A recent blog post published today by security researcher Christopher Moore on his website detailed the data collection practice by the Shenzhen-based Chinese smartphone maker, revealing that OxygenOS built-in analytics is regularly sending users’ telemetry data to OnePlus’ servers.
Collecting basic telemetry device data is a usual practice that every software maker and device manufacturers do to identify, analyse and fix software issues and help improve the quality of their products, but OnePlus found collecting user identification information as well.
- User’ phone number
- MAC addresses
- IMEI and IMSI code
- Mobile network(s) names
- Wireless network ESSID and BSSID
- Device serial number
- Timestamp when a user locks or unlocks the device
- Timestamp when a user opens and closes an application on his phone
- Timestamp when a user turns his phone screen on or off
It is clear that above information is enough to identify any OnePlus user.
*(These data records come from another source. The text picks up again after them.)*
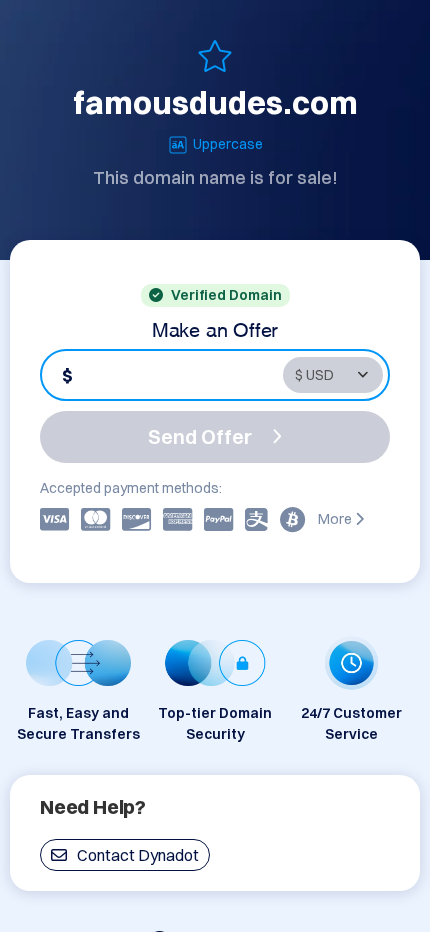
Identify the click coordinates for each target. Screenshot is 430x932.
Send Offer (200, 436)
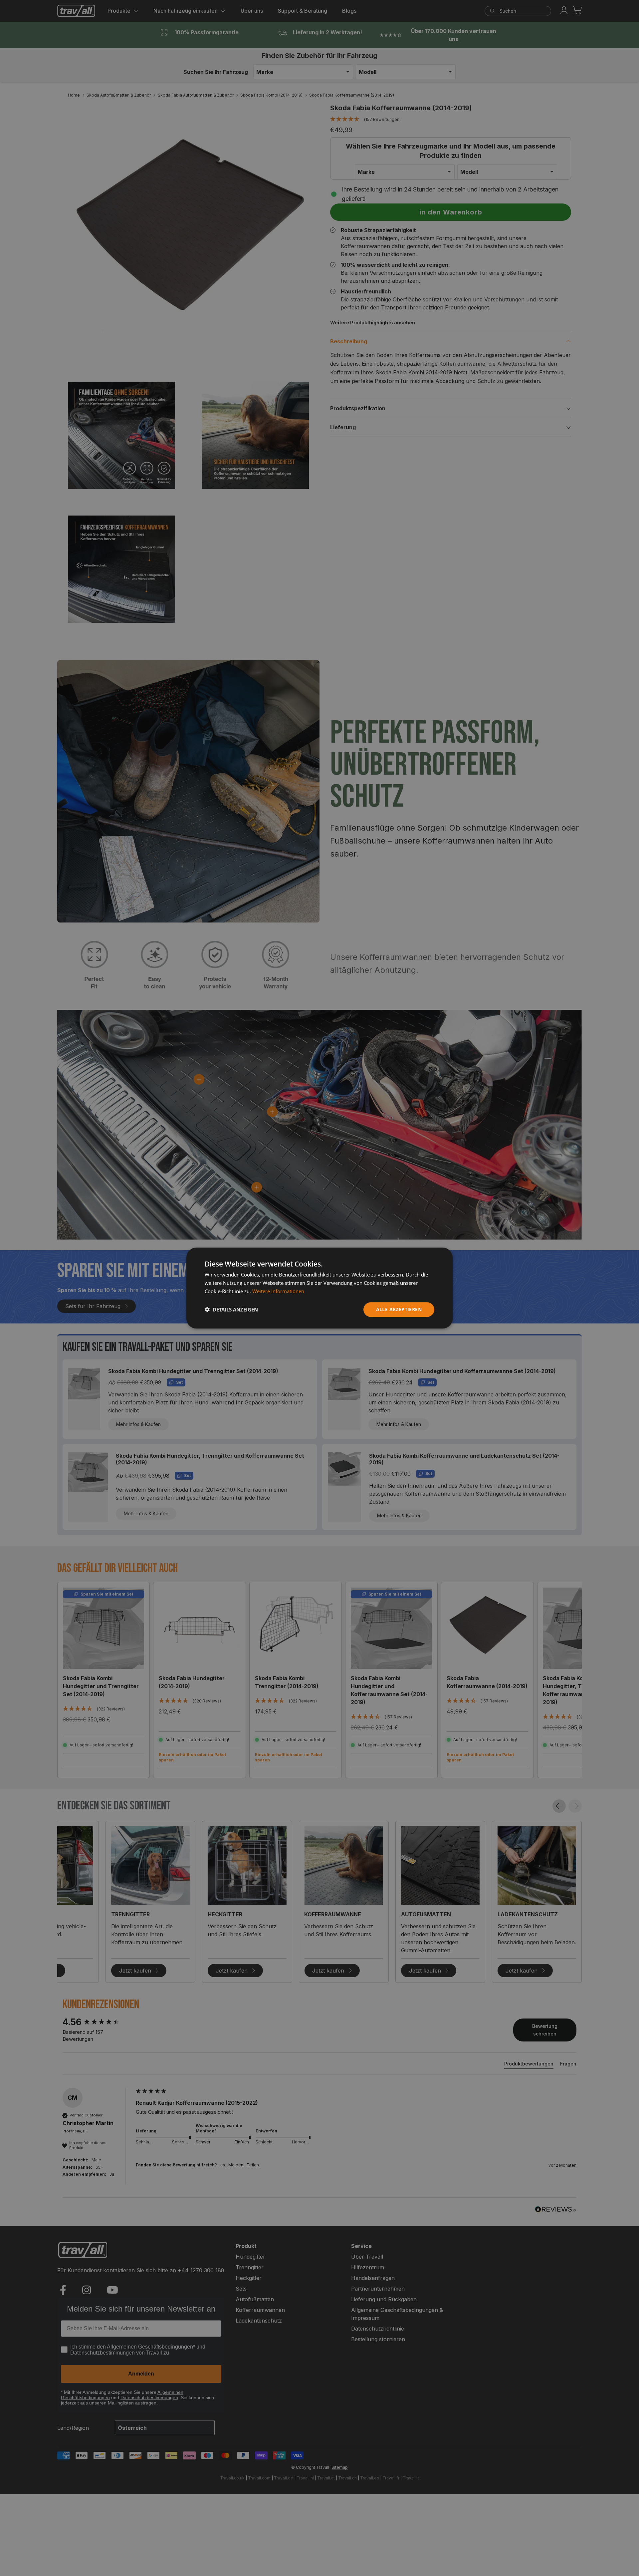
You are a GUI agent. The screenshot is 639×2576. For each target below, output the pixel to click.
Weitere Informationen (278, 1291)
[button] (231, 1309)
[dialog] (319, 1288)
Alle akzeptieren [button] (399, 1309)
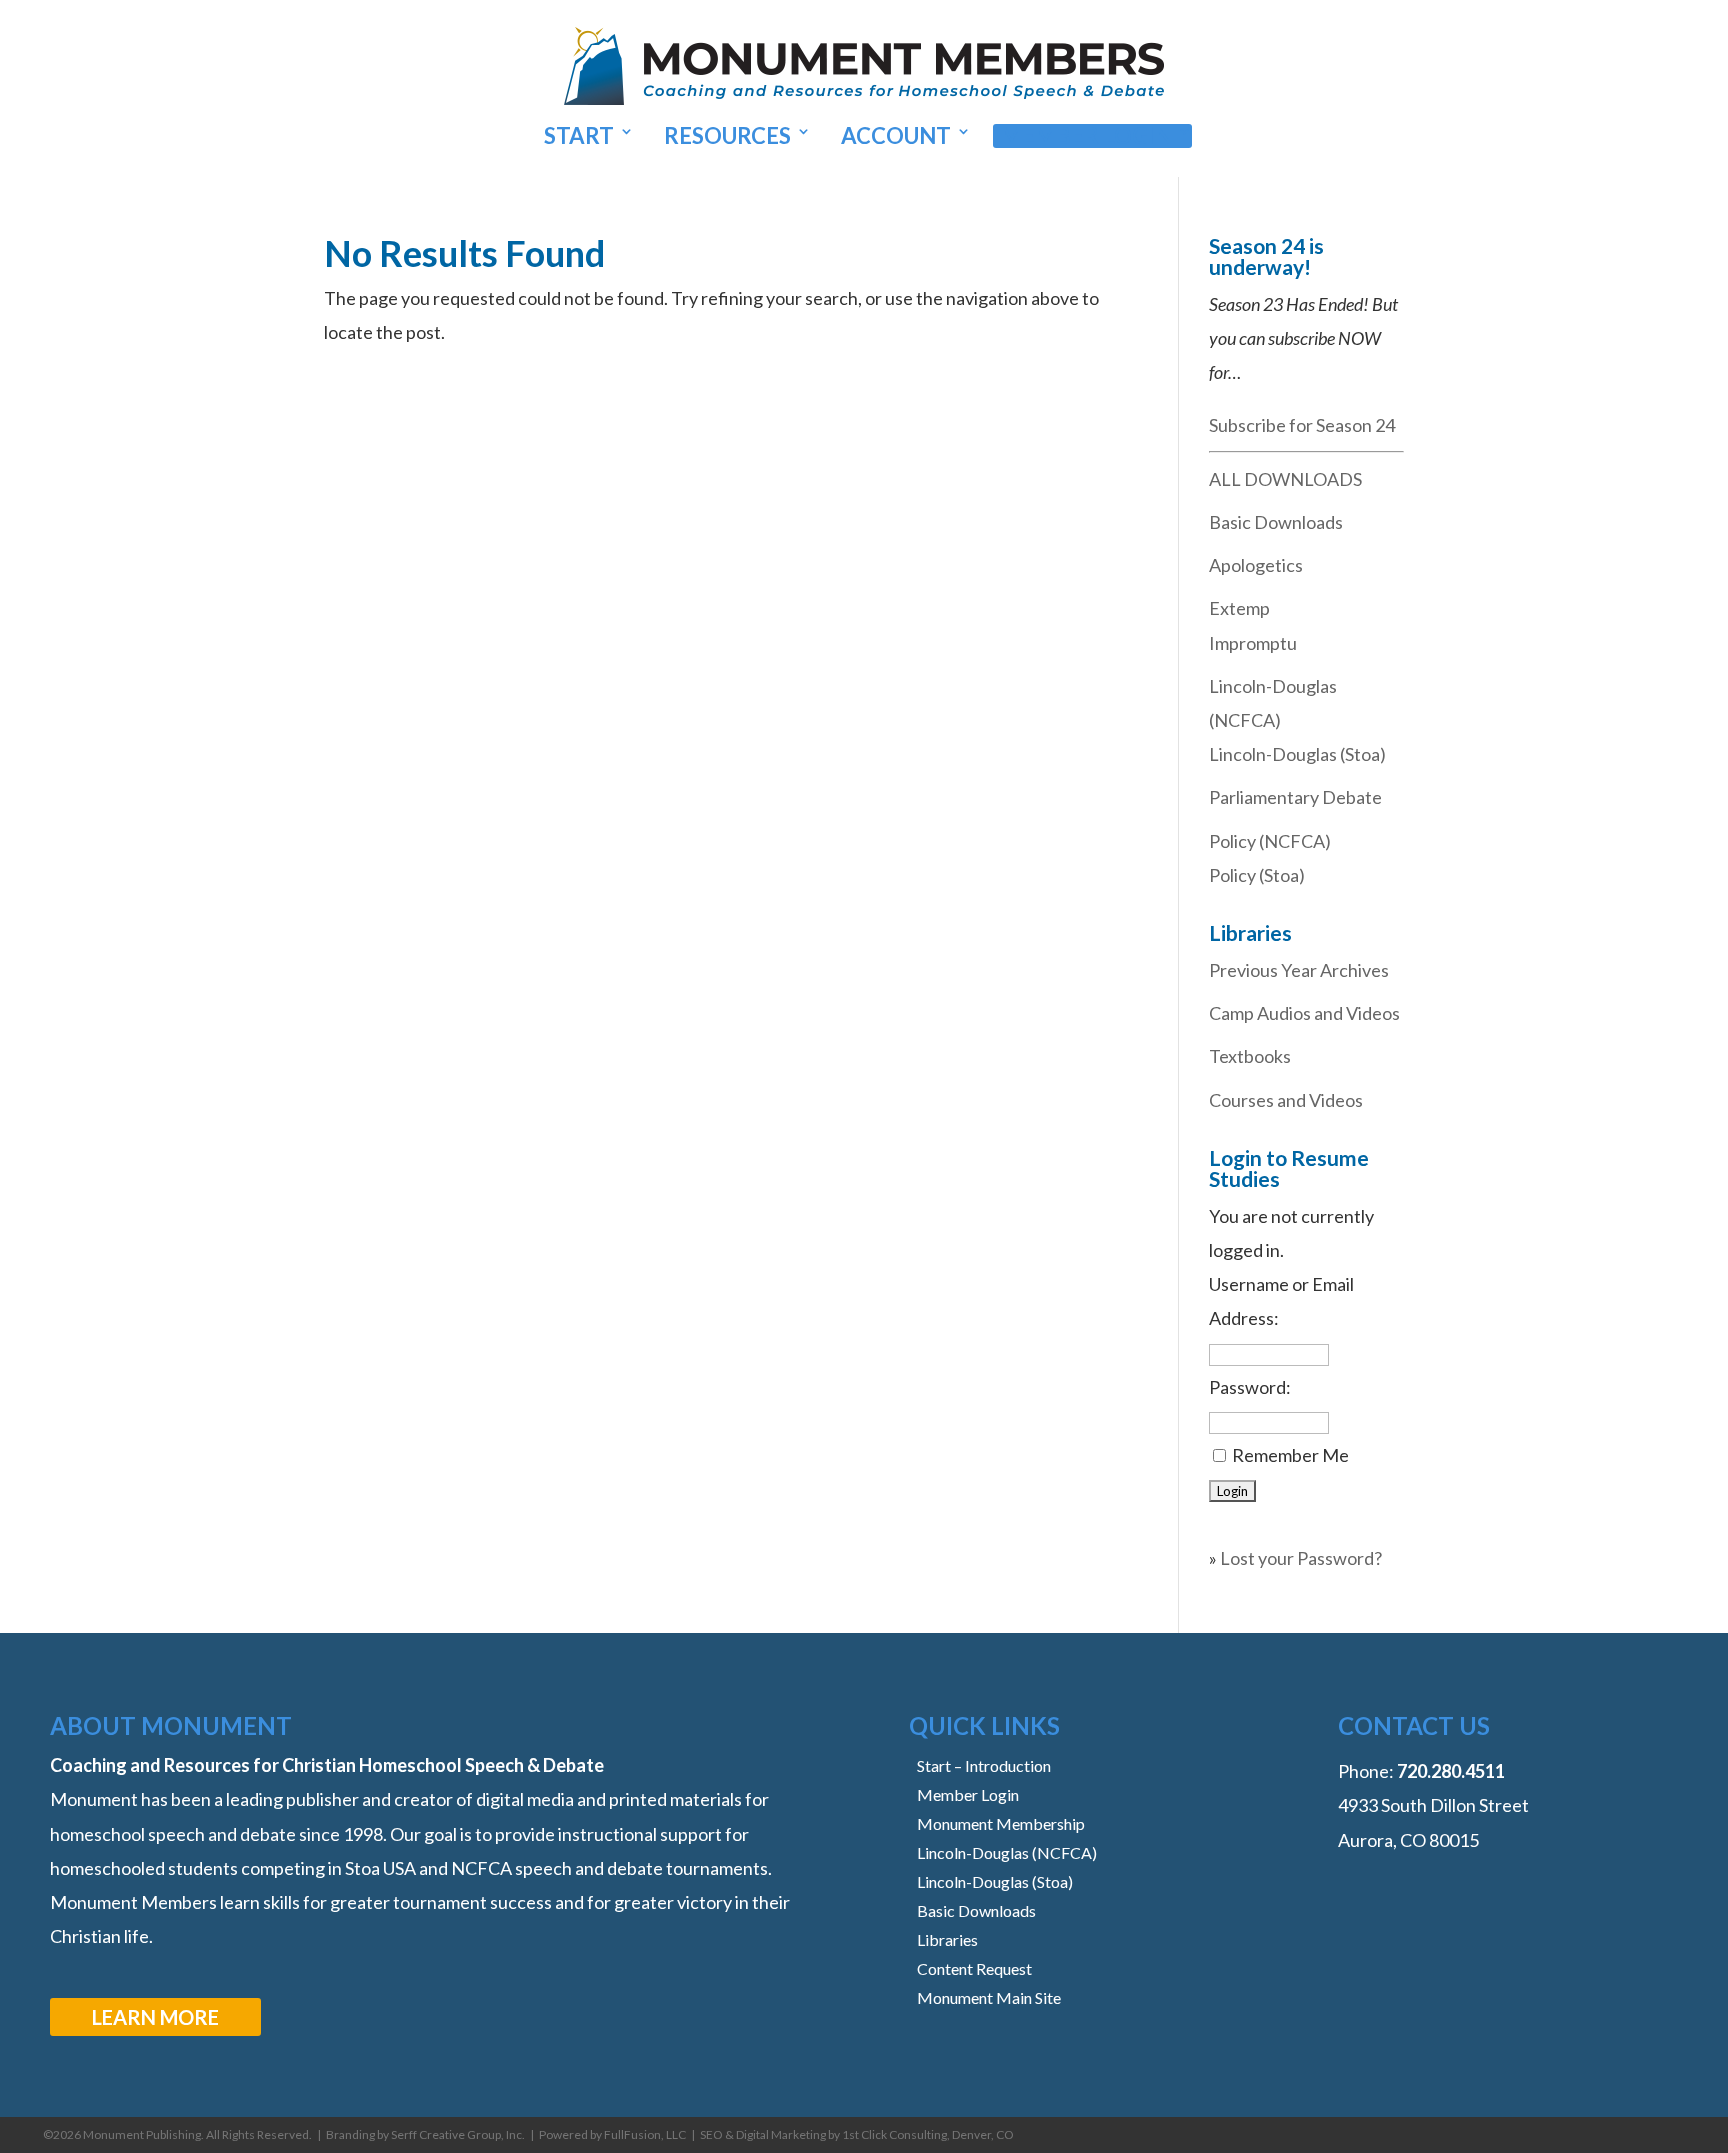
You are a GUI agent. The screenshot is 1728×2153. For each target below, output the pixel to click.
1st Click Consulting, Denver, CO (928, 2134)
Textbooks (1250, 1056)
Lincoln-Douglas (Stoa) (1297, 754)
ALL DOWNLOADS (1285, 479)
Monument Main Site (989, 1997)
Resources (727, 136)
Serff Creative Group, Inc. (458, 2134)
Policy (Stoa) (1257, 875)
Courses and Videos (1286, 1100)
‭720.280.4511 (1451, 1771)
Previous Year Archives (1299, 970)
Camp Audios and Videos (1304, 1013)
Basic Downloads (1276, 522)
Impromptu (1253, 643)
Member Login (1086, 136)
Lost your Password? (1301, 1558)
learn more (155, 2017)
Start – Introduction (984, 1765)
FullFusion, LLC (645, 2134)
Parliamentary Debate (1295, 797)
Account (896, 136)
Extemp (1239, 608)
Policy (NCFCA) (1270, 841)
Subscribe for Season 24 (1302, 425)
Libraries (947, 1939)
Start (579, 136)
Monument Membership (1001, 1823)
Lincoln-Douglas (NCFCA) (1007, 1852)
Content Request (974, 1968)
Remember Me (1290, 1455)
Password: (1250, 1387)
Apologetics (1256, 565)
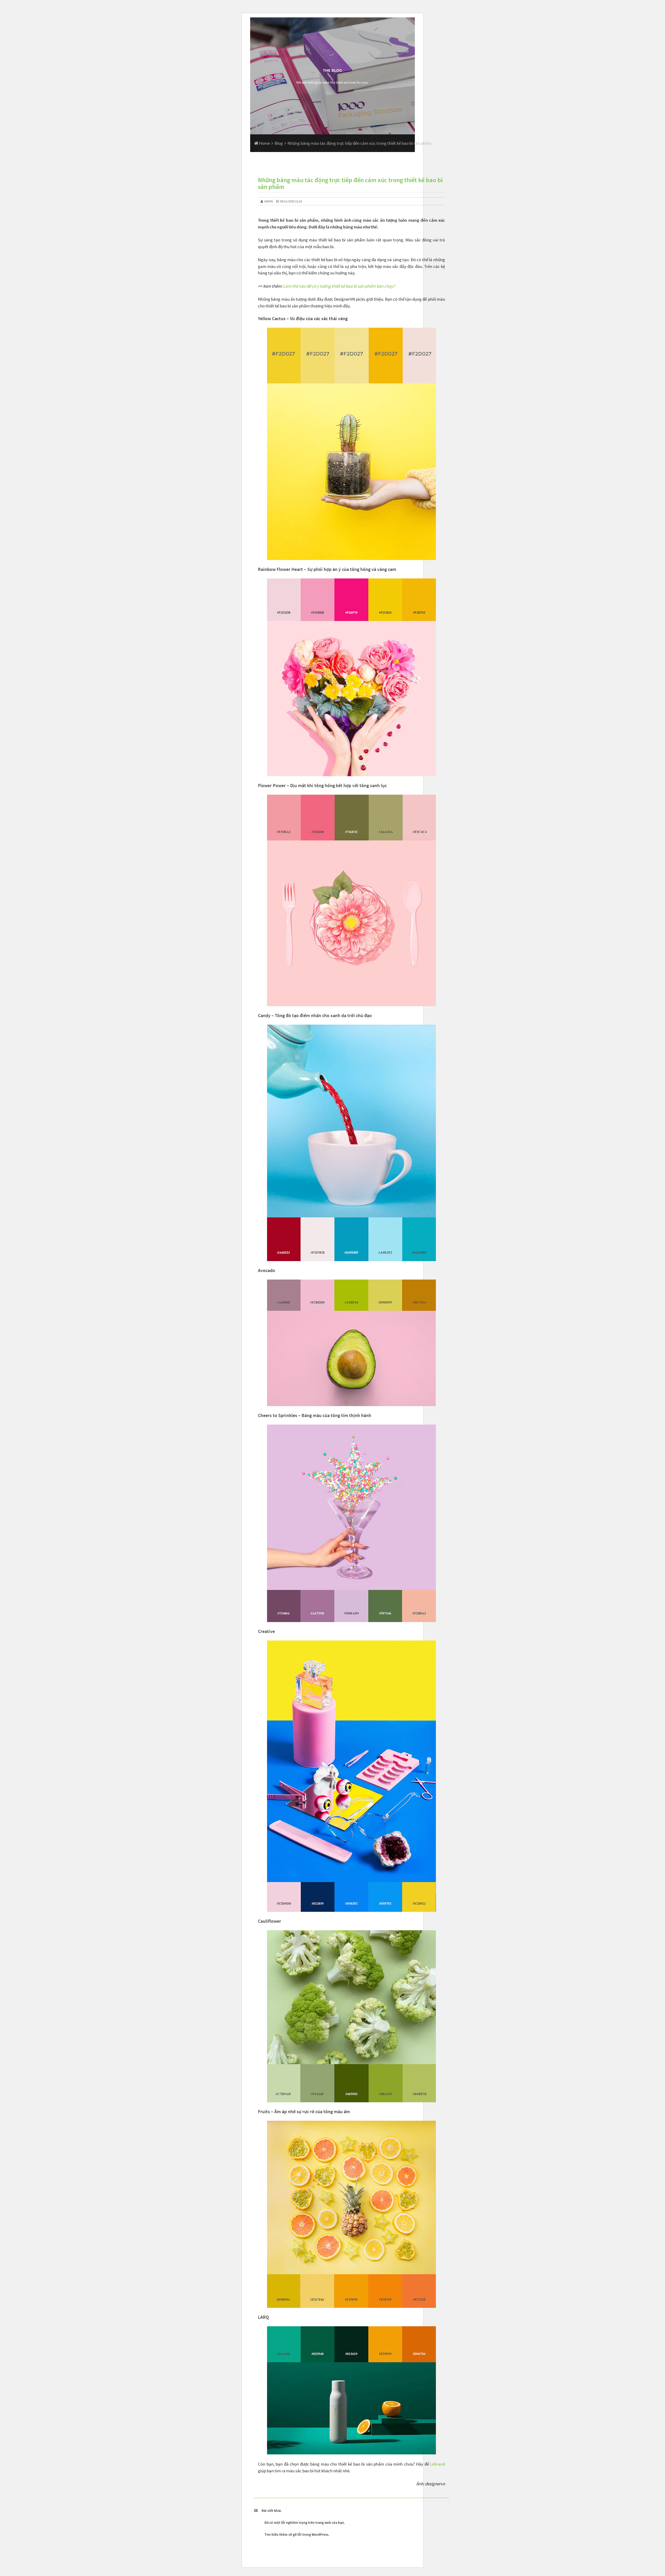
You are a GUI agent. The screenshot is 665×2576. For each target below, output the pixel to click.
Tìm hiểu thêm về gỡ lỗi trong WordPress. (296, 2534)
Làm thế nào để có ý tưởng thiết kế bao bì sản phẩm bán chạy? (339, 286)
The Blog (332, 70)
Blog (279, 143)
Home (264, 143)
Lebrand (437, 2464)
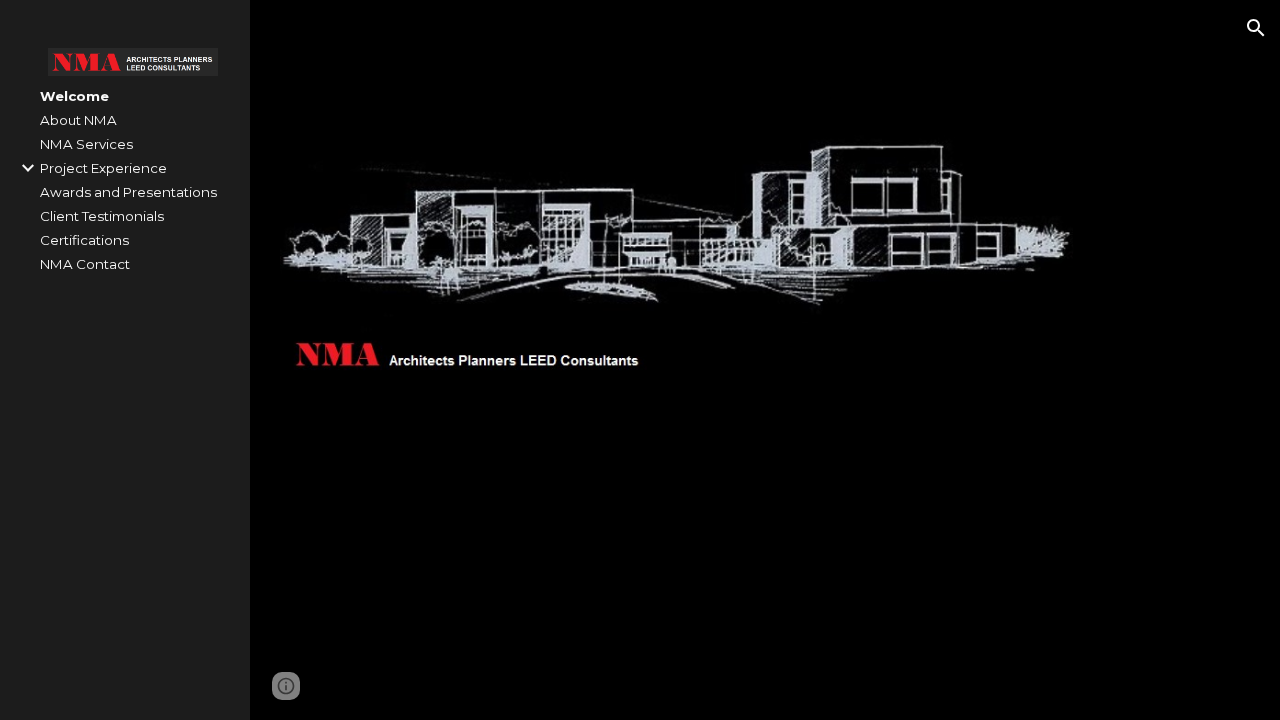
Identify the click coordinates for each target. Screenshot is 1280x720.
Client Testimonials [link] (102, 216)
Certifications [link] (84, 240)
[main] (683, 445)
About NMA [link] (78, 120)
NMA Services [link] (86, 144)
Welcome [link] (74, 96)
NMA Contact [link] (85, 264)
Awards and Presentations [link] (128, 192)
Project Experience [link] (103, 168)
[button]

“Wow, that is quite a bit of information about my device, even more of which can be tied directly back to me by OnePlus and other entities,” Moore said.
“It gets even worse. These event data contain timestamps of which activities were fired up in which in applications, again stamped with the phone’s serial number.”
Moreover, there’s no direct option available to disable this telemetry tracking behaviour.
Moore also reported this issue to OnePlus support, but the team did not provide any solution to address it, while OnePlus did not yet respond.
However, the good news is that Jakub Czekański, an Android developer, today introduced a permanent solution to disable telemetry tracking practice even without rooting your smartphone.
You can directly connect your OnePlus device in USB debugging mode to a computer, open adb shell and enter this command — pm uninstall -k –user 0 net.oneplus.odm — in order to get rid of OnePlus’ excess data collecting practice.